Exercise objective. When the records are reproduced, each one must match exactly, and no picture may be kept.

━━━━━ Given records ━━━━━

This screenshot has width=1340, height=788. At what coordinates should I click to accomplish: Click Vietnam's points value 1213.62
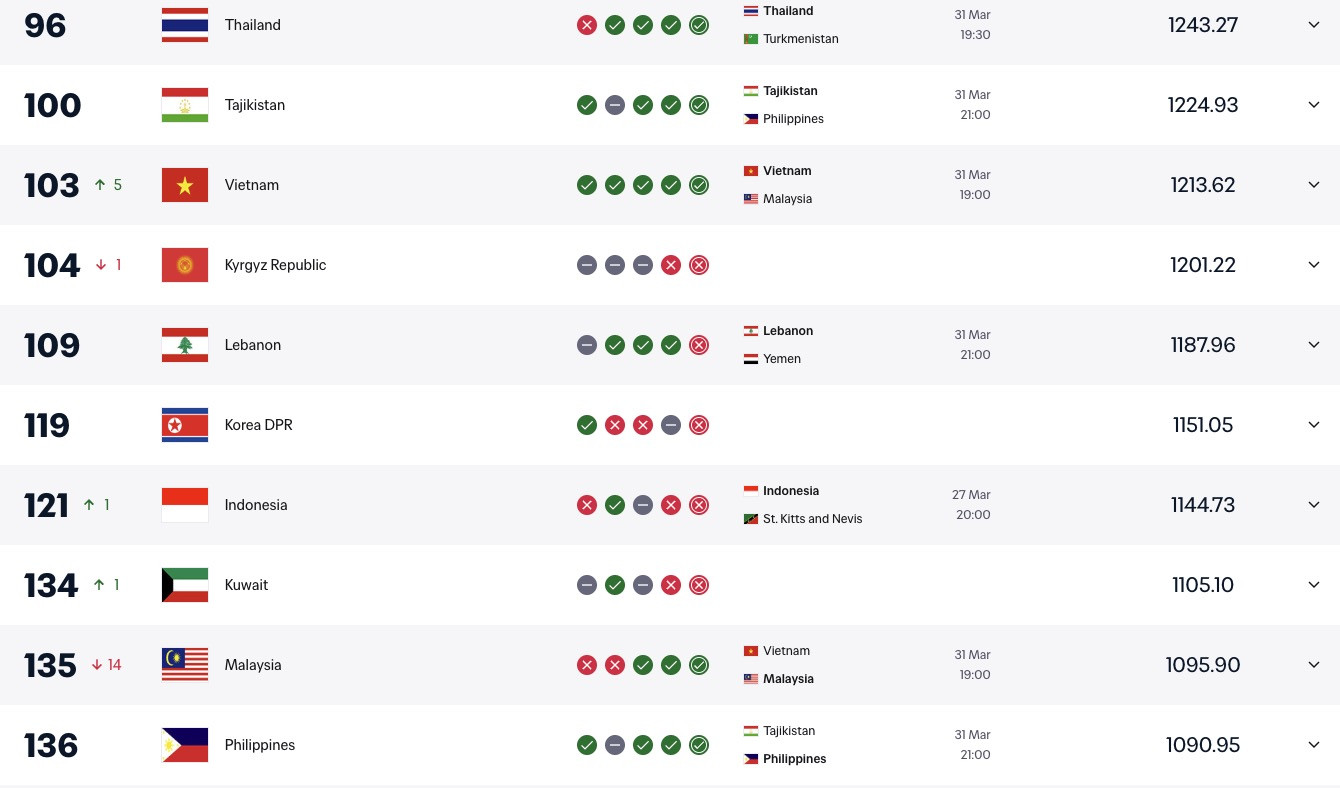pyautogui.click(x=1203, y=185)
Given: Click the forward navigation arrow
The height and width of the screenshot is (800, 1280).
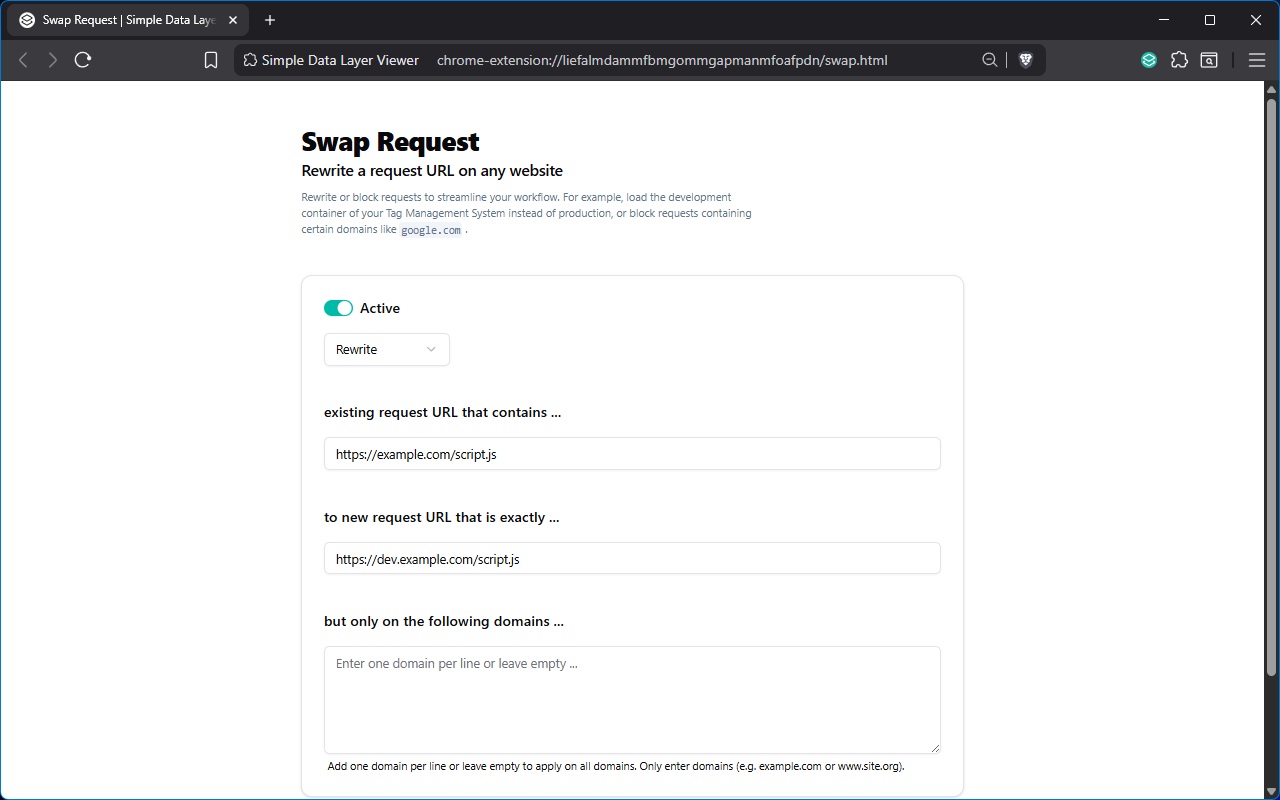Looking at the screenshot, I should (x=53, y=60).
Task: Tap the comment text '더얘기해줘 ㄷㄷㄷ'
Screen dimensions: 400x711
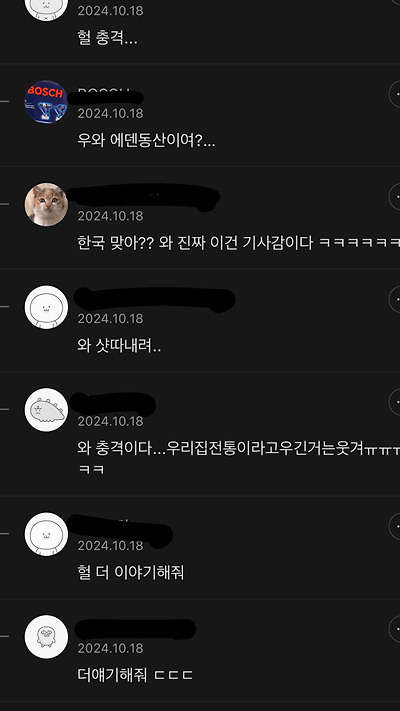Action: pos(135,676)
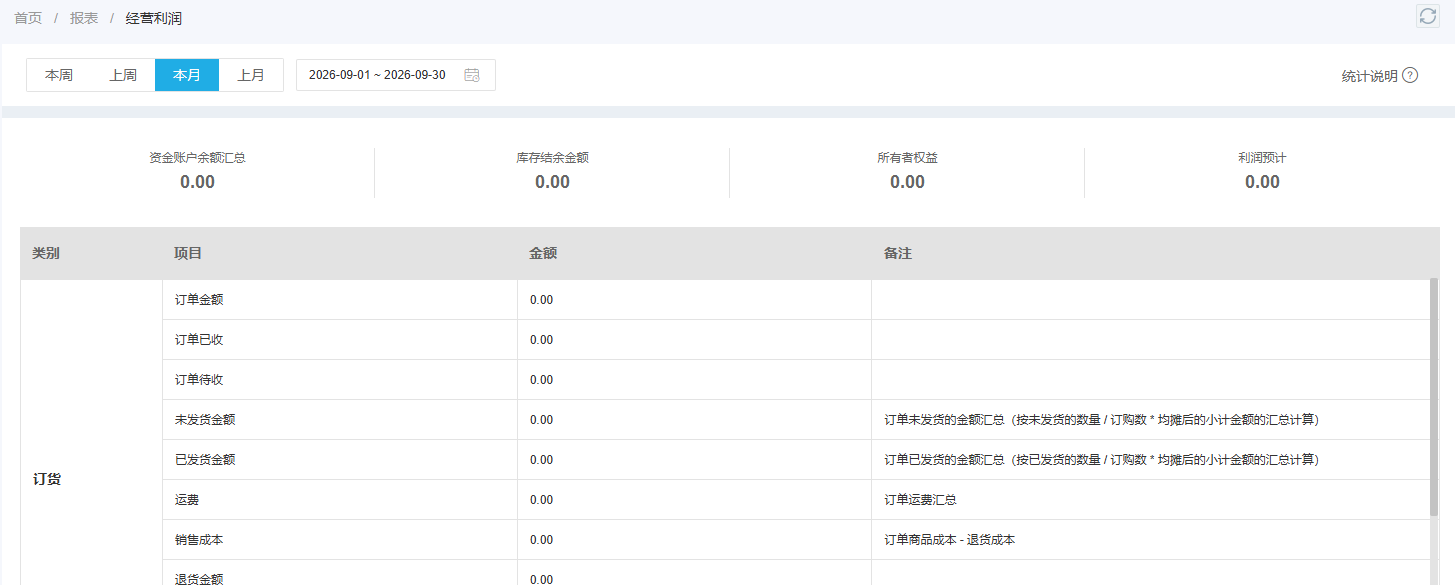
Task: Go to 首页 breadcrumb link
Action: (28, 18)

━━━━━

Worked solution.
This screenshot has width=1340, height=788. At what coordinates should I click to accomplish: Click Vietnam's points value 1213.62
pyautogui.click(x=1203, y=185)
Given: Click the forward navigation arrow
The height and width of the screenshot is (800, 1280).
Looking at the screenshot, I should (x=53, y=60).
Task: Tap the comment text '더얘기해줘 ㄷㄷㄷ'
Screen dimensions: 400x711
Action: pos(135,676)
Task: Go to 首页 breadcrumb link
Action: (28, 18)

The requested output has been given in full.